(Excerpts from a dataset)
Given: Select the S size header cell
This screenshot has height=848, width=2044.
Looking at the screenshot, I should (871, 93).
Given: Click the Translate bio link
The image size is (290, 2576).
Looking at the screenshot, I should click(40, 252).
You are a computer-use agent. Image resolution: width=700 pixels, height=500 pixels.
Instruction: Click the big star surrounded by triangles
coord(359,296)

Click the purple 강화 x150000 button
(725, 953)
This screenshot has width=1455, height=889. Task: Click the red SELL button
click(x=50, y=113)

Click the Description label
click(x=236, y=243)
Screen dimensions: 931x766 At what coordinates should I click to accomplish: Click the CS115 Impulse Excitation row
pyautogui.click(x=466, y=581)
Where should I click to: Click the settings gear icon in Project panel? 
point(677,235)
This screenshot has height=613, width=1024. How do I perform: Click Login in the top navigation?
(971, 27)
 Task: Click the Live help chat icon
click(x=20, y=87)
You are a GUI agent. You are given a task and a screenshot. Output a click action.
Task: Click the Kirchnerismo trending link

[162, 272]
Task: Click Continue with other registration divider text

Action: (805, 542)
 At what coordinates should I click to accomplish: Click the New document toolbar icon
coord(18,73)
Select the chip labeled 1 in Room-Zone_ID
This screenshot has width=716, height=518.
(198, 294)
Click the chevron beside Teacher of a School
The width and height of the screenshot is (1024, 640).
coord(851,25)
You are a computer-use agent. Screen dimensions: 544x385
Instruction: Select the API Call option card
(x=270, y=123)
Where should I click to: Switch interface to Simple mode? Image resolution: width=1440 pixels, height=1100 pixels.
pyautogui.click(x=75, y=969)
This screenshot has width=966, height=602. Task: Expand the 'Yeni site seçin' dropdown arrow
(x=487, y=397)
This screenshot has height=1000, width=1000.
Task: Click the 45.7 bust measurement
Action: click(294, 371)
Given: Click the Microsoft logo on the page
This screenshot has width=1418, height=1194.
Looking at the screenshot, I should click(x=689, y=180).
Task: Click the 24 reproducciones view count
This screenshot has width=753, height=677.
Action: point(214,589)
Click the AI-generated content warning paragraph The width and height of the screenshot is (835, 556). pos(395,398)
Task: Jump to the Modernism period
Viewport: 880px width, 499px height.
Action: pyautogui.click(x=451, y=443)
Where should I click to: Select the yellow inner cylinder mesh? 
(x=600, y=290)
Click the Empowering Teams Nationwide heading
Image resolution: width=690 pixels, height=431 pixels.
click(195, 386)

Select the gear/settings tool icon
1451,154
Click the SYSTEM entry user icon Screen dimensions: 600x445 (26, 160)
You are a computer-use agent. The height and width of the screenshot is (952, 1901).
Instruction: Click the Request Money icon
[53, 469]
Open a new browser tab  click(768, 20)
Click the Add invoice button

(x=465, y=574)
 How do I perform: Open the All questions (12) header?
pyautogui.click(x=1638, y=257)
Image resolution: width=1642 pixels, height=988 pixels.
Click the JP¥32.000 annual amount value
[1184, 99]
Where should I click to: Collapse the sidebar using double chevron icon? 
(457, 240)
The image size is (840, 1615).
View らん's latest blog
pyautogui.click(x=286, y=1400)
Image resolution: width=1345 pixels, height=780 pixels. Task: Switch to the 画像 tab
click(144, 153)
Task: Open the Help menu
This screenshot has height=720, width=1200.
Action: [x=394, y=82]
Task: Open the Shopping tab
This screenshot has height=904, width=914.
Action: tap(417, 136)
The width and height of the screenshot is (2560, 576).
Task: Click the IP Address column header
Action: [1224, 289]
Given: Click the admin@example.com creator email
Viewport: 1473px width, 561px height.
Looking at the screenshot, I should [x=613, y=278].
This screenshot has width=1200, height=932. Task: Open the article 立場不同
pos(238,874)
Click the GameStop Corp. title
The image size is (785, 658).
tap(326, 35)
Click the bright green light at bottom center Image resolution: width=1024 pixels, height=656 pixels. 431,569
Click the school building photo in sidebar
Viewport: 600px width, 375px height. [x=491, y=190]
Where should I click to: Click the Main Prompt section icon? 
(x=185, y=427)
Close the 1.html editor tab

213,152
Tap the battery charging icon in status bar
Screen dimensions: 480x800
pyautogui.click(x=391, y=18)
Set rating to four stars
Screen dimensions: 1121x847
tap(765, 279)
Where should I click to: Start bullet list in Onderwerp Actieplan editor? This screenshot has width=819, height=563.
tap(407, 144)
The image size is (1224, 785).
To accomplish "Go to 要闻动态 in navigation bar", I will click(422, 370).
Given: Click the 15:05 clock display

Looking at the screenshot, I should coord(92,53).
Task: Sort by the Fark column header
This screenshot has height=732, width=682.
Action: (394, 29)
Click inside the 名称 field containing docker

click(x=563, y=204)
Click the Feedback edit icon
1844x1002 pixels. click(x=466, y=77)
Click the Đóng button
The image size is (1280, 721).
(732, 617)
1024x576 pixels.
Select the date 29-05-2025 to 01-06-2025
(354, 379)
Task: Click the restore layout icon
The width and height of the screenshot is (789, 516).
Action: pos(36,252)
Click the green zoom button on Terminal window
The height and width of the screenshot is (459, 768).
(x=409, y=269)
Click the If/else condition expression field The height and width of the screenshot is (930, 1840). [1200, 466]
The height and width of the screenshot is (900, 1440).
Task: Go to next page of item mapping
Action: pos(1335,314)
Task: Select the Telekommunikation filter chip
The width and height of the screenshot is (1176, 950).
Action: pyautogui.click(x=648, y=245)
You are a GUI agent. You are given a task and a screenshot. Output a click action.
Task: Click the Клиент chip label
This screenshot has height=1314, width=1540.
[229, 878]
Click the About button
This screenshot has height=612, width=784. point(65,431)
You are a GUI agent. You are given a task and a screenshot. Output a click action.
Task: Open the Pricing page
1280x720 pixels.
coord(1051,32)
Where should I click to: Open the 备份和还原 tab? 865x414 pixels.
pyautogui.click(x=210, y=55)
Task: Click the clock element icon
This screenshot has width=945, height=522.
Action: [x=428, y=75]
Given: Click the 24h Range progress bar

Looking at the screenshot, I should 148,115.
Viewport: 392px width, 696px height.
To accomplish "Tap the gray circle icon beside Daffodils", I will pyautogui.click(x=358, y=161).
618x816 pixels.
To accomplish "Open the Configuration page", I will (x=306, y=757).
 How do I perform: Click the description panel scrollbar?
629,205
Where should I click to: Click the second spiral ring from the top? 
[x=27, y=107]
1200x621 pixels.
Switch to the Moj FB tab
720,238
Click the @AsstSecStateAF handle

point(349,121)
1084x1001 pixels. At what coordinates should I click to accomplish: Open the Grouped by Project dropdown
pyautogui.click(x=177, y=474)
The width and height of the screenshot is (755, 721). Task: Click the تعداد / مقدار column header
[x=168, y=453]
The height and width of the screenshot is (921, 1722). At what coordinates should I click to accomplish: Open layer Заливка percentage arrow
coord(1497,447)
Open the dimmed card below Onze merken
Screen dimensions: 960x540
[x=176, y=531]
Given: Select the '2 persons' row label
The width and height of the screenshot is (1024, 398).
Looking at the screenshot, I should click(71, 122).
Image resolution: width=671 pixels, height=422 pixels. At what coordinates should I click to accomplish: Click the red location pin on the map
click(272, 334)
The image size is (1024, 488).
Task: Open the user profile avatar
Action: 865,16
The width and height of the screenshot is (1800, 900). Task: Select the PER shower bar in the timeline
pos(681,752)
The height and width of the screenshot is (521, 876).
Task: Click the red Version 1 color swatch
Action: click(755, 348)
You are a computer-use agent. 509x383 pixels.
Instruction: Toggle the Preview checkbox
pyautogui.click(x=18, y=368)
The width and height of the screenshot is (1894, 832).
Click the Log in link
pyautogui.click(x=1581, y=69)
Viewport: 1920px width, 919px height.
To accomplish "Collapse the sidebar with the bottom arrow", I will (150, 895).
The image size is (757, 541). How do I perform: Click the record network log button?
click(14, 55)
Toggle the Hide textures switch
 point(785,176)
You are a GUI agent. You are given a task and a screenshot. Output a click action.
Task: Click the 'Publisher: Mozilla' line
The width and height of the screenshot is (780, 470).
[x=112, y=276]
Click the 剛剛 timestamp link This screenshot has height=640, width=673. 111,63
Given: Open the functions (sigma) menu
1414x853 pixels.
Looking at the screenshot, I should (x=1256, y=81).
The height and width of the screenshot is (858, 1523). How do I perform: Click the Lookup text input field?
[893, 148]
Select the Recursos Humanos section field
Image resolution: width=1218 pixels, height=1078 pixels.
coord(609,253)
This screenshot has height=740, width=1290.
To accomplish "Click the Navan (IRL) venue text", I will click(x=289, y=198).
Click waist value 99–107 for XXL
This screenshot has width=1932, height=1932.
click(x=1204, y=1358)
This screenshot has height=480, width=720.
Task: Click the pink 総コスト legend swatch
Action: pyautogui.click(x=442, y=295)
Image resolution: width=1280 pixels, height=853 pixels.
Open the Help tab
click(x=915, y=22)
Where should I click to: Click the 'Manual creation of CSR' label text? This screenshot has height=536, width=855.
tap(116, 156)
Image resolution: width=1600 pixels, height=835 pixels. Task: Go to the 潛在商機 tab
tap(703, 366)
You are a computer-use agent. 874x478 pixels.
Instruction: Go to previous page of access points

▶ **WHAT YOU ARE ASKED TO DO**: In the entries above, tally the lines containing the word "bottom" and return only the tally.

▶ **FINAL ANSWER**: 2